Description
Provides an accurate syntactic dependency parser.
Property name |
Annotator class name |
Generated Annotation |
depparse |
DepparseProcessor |
Determines the syntactic head of each word in a sentence and the dependency relation between the two words that are accessible through Word ’s governor and dependency_relation attributes. |
Options
Option name |
Type |
Default |
Description |
depparse_batch_size |
int |
5000 |
When annotating, this argument specifies the maximum number of words to process as a minibatch for efficient processing. Caveat: the larger this number is, the more working memory is required (main RAM or GPU RAM, depending on the computating device). This parameter should be set larger than the number of words in the longest sentence in your input document, or you might run into unexpected behaviors. |
Example Usage
The depparse
processor depends on tokenize
, mwt
, pos
, and lemma
. After all these processors have been run, each Sentence
in the output would have been parsed into Universal Dependencies (version 2) structure, where the governor index of each word
can be accessed by word.governor
, and the dependency relation between the words word.dependency_relation
. Note that the governor index starts at 1 for actual words, and is 0 only when the word itself is the root of the tree.
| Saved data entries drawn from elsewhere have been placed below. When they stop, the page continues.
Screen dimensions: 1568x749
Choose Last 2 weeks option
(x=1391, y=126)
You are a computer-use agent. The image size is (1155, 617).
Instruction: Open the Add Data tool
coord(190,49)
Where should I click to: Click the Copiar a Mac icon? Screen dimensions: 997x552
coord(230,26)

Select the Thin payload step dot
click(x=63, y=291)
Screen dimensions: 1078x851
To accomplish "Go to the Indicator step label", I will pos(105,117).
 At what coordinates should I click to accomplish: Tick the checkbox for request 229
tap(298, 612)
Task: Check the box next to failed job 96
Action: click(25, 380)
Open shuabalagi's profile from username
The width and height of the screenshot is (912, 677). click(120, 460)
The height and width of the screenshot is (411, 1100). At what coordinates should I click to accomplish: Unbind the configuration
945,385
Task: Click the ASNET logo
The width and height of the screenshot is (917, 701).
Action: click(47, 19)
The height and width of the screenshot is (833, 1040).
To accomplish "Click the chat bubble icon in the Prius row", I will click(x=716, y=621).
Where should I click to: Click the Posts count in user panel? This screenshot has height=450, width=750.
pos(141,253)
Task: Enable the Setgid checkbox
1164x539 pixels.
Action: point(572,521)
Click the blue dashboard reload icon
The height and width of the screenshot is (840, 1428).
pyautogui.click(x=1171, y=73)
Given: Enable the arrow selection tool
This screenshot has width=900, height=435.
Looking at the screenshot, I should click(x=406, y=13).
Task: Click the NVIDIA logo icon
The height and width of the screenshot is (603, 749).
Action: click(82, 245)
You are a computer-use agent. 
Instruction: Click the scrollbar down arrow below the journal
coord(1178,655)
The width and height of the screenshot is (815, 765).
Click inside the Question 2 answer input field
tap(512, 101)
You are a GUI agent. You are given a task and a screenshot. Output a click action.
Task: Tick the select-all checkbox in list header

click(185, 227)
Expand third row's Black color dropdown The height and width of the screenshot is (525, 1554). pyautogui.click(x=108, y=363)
This index should be offset by 1 when looking for the govenor word in the sentence. Here is an example to access dependency parse information:
import stanfordnlp
nlp = stanfordnlp.Pipeline(processors='tokenize,mwt,pos,lemma,depparse', lang='fr')
doc = nlp("Van Gogh grandit au sein d'une famille de l'ancienne bourgeoisie.")
print(*[f"index: {word.index.rjust(2)}\tword: {word.text.ljust(11)}\tgovernor index: {word.governor}\tgovernor: {(doc.sentences[0].words[word.governor-1].text if word.governor > 0 else 'root').ljust(11)}\tdeprel: {word.dependency_relation}" for word in doc.sentences[0].words], sep='\n')
This will generate the following output:
index: 1 word: Van governor index: 3 governor: grandit deprel: nsubj
index: 2 word: Gogh governor index: 1 governor: Van deprel: flat:name
index: 3 word: grandit governor index: 0 governor: root deprel: root
index: 4 word: à governor index: 6 governor: sein deprel: case
index: 5 word: le governor index: 6 governor: sein deprel: det
index: 6 word: sein governor index: 3 governor: grandit deprel: obl
index: 7 word: d' governor index: 9 governor: famille deprel: case
index: 8 word: une governor index: 9 governor: famille deprel: det
index: 9 word: famille governor index: 6 governor: sein deprel: nmod
index: 10 word: de governor index: 13 governor: bourgeoisie deprel: case
index: 11 word: l' governor index: 13 governor: bourgeoisie deprel: det
index: 12 word: ancienne governor index: 13 governor: bourgeoisie deprel: amod
index: 13 word: bourgeoisie governor index: 9 governor: famille deprel: nmod
index: 14 word: . governor index: 3 governor: grandit deprel: punct
Training-Only Options
Most training-only options are documented in the argument parser of the dependency parser.